DATA section start

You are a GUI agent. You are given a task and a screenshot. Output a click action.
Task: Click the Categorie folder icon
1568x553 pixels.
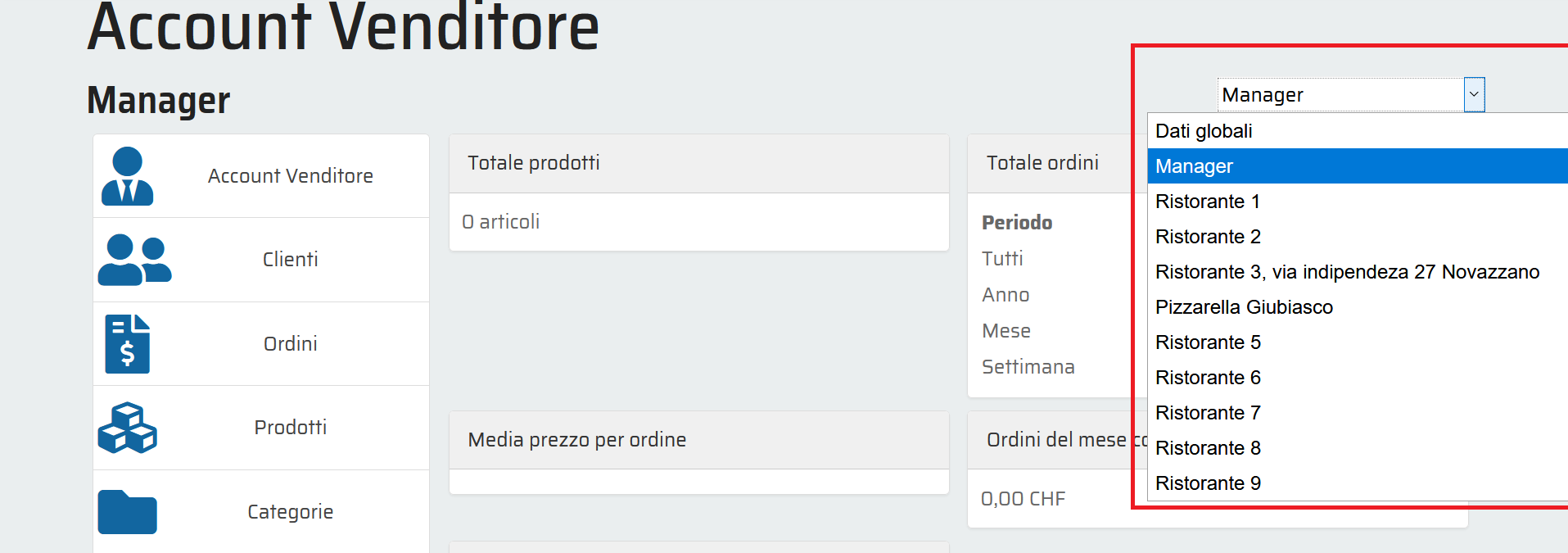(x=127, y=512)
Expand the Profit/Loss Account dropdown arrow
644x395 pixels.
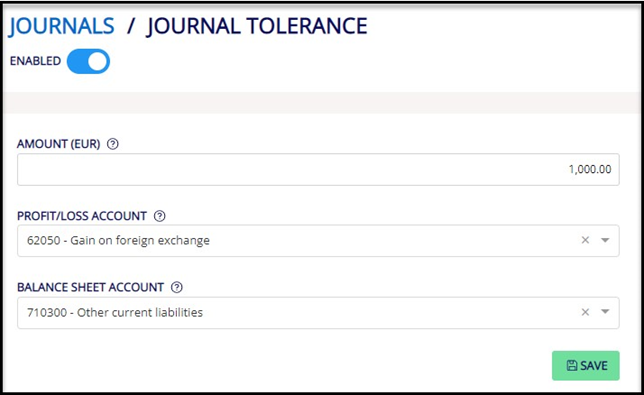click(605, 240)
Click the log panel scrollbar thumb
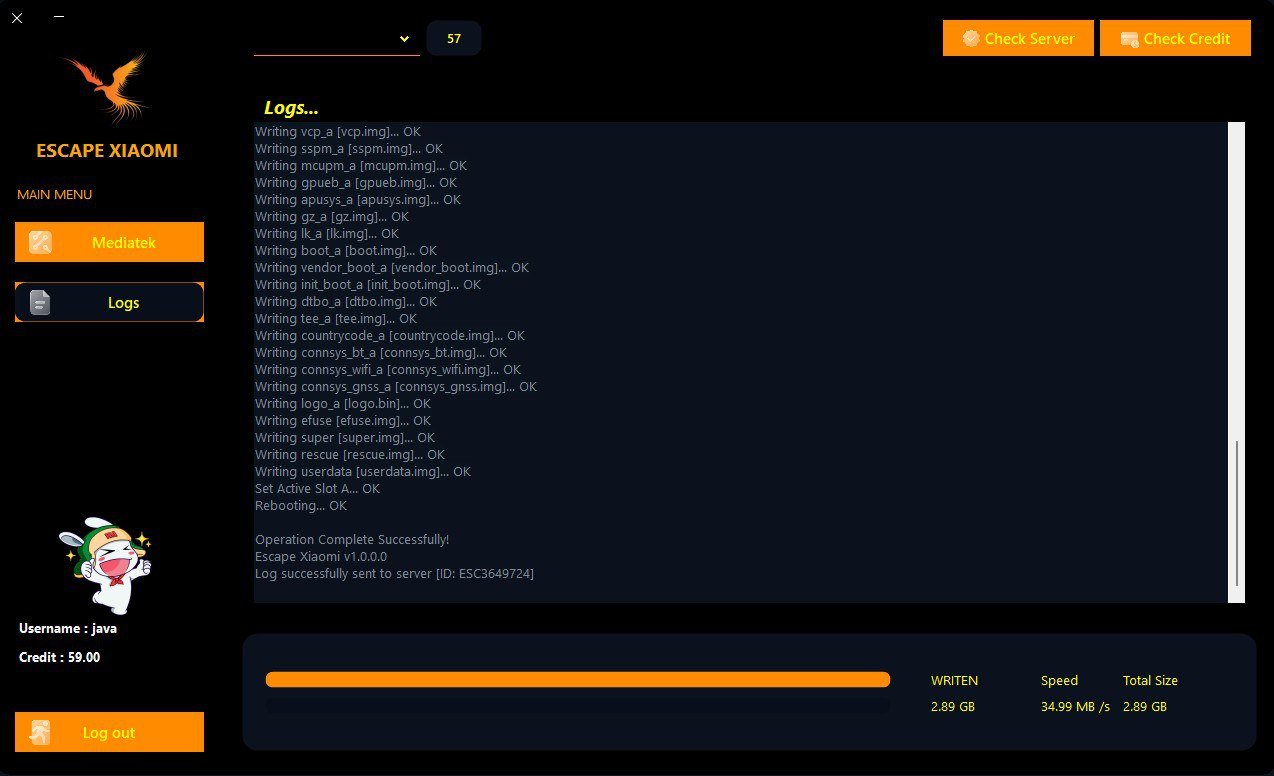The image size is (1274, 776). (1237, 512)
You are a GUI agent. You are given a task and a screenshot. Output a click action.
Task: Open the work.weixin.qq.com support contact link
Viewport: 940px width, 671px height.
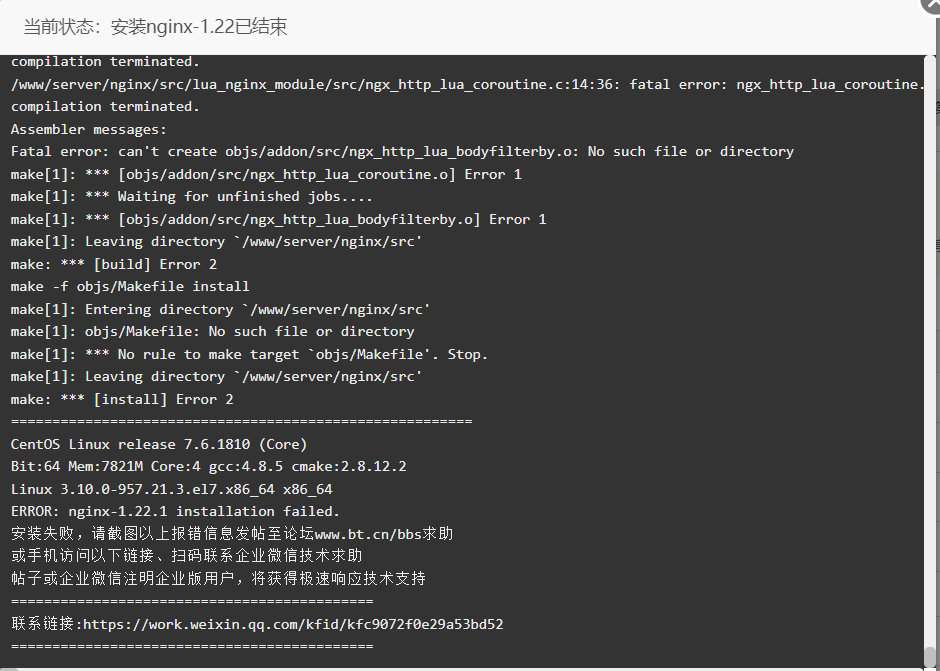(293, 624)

DATA section end
DATA section start

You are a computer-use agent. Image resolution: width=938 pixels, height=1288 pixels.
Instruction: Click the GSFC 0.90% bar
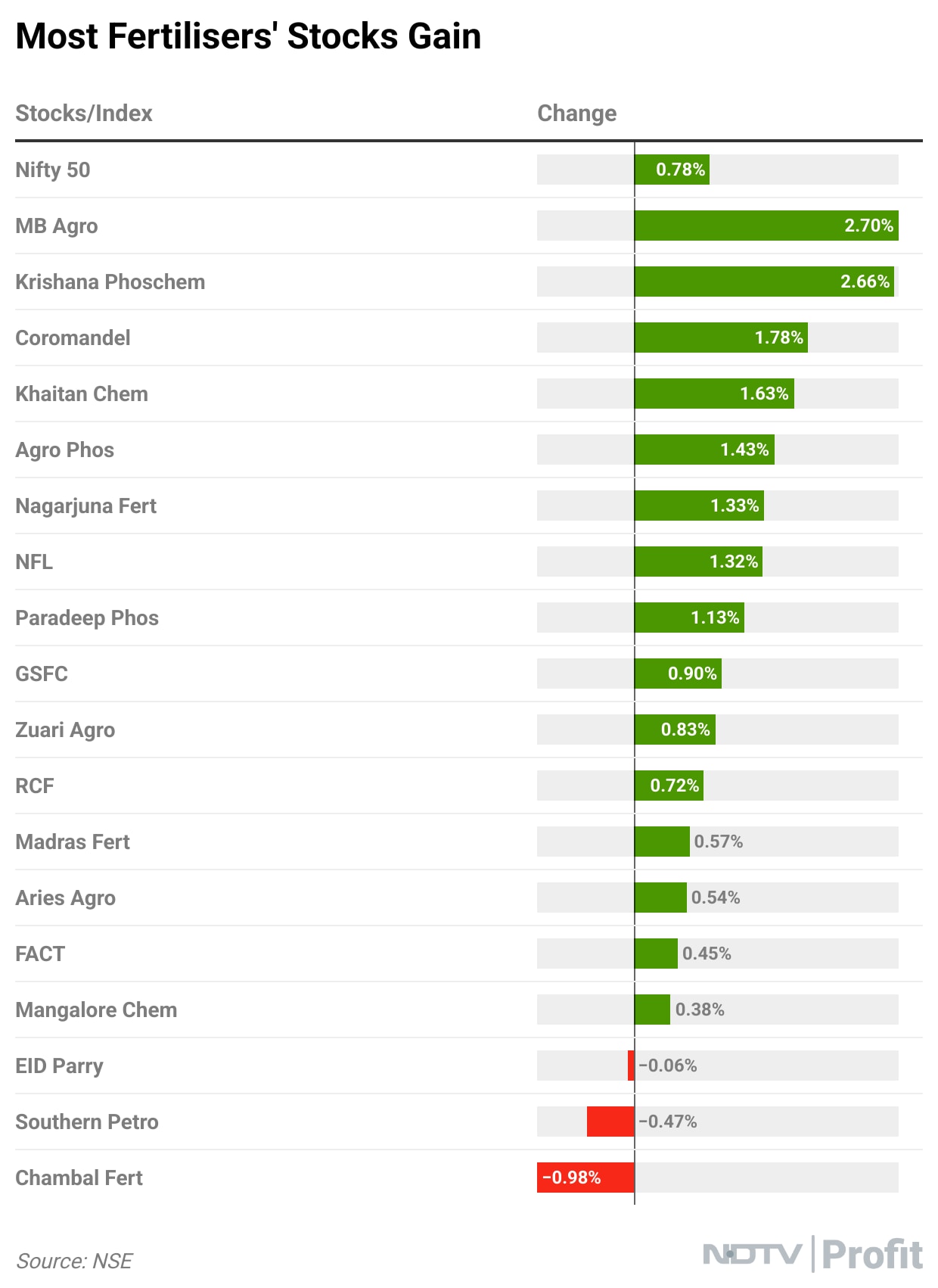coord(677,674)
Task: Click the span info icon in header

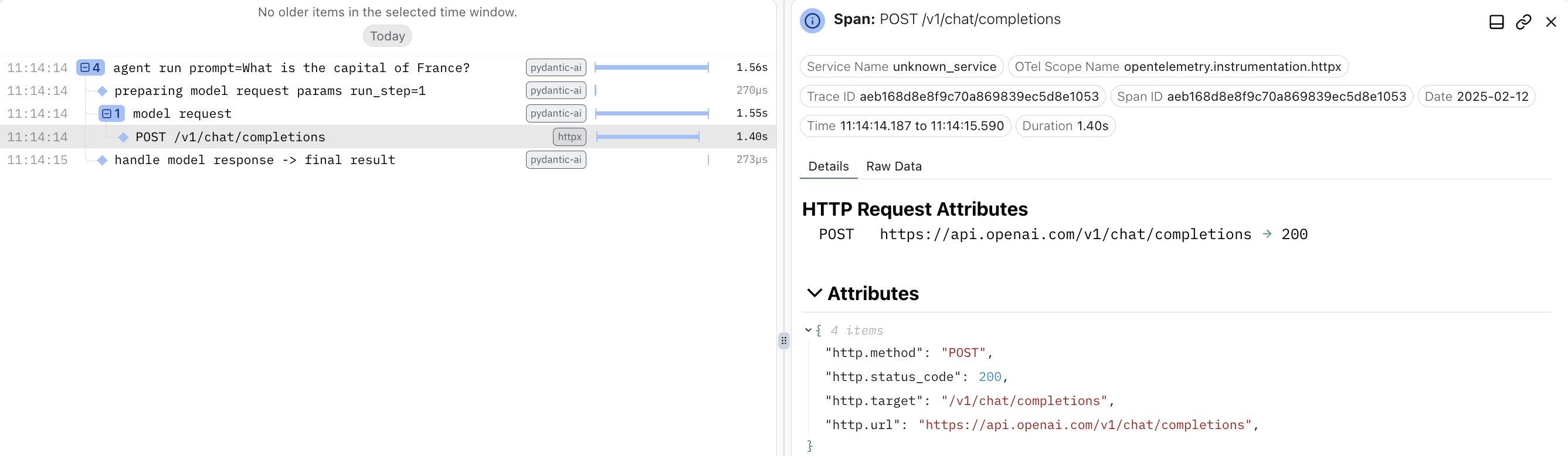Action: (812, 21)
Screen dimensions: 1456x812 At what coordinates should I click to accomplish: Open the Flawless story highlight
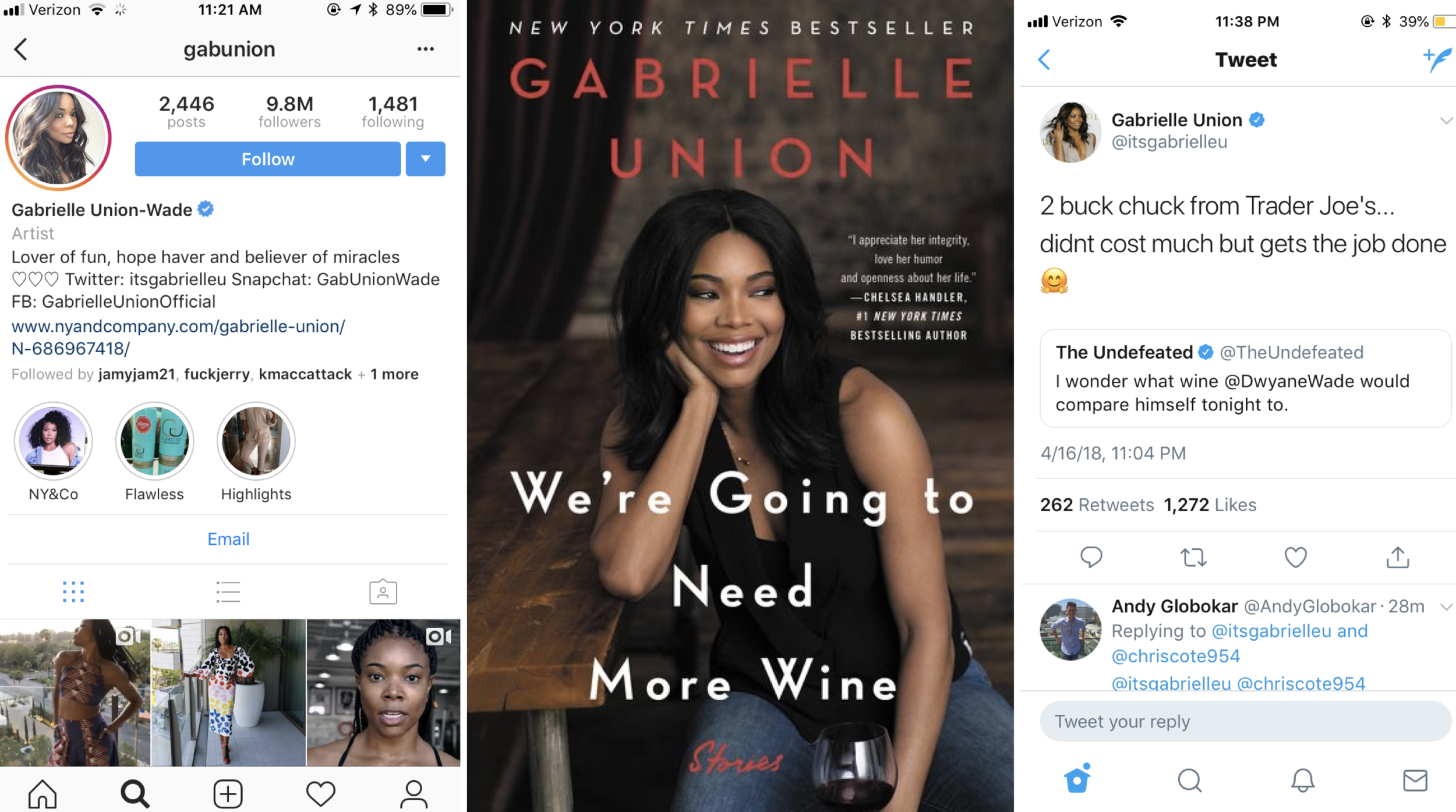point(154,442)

DATA section end
DATA section start

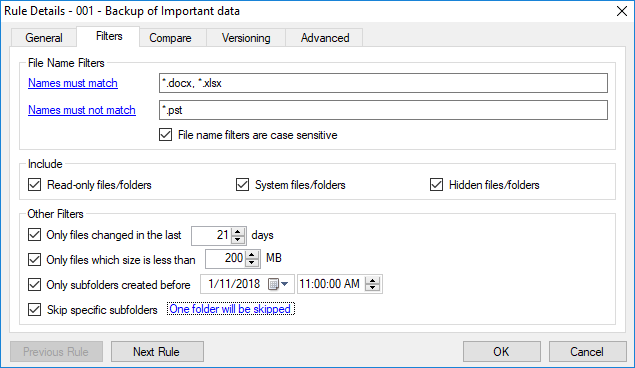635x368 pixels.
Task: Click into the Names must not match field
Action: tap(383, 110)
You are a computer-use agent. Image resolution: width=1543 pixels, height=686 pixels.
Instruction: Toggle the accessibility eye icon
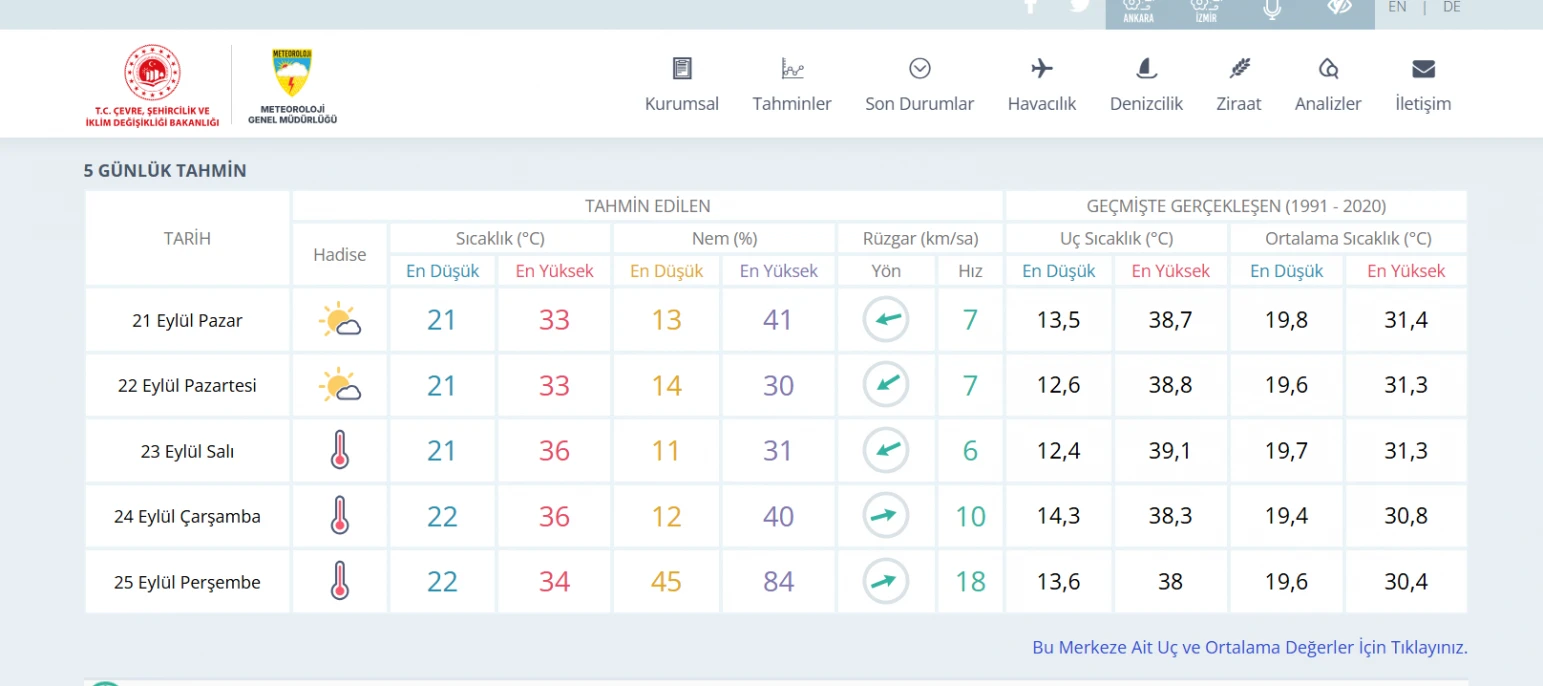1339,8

DATA section end

All lines in the listing above that contain "computer" should be shown.

* **TASK RESULT**:
You are a computer-use agent. Image resolution: width=938 pixels, height=1288 pixels.
You are a computer-use agent. Image resolution: width=1543 pixels, height=686 pixels.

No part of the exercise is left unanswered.